I never said that using language clearly or writing in meter was tantamount to treating the reader as a "blithering idiot." I meant that the reader I imagine being addressed in verse like this--

Yes, the police have called me many times,
And generally they've taken my advice.
I keep a scrapbook of uncommon crimes
I've helped with, when the vision was precise
Enough to lead the searchers to the scene --
Most murders, as it happens, are within
Three miles of home and in the day's routine,
Stopped by a stranger (or the next of kin).

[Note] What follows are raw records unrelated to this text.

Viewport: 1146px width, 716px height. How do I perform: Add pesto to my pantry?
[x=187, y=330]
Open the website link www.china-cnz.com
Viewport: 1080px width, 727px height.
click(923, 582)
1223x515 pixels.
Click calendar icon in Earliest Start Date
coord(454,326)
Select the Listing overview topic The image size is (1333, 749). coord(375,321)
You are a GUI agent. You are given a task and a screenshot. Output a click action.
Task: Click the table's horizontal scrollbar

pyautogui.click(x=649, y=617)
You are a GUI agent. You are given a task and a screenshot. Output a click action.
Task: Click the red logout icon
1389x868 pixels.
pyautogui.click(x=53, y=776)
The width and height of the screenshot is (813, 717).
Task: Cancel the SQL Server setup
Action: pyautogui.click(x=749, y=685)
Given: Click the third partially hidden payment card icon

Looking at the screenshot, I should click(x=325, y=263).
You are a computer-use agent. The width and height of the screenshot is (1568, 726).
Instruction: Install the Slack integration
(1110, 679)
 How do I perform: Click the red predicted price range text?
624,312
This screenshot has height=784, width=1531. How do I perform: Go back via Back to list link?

--is a reader who needs to have certain cultural stereotypes and commonplaces (the police psychic, that perpetual staple of bad television) explained to him (or her) in inept rhyming pentameters. What is the reader supposed to admire here, the skill at putting this into rhyme? This is disrespect toward the reader's intelligence. By intelligence I don't mean detailed knowledge of specific academic fields. It ain't brain surgery, folks! (I'll save the debate about whether poets should be serious intellectuals for another time; can't they be as smart as normal folk, at least?) Notice, too, how the poet has sacrificed all other poetic values on the altar of formalism. There is no convincing imagery, no logopeia or interest in language, no intelligence of the everyday sort, no emotional weight. There is no style. Is the idea that a police psychic might speak in verse witty in and of itself? I don't think so. Milton thou shoulds't be living at this hour!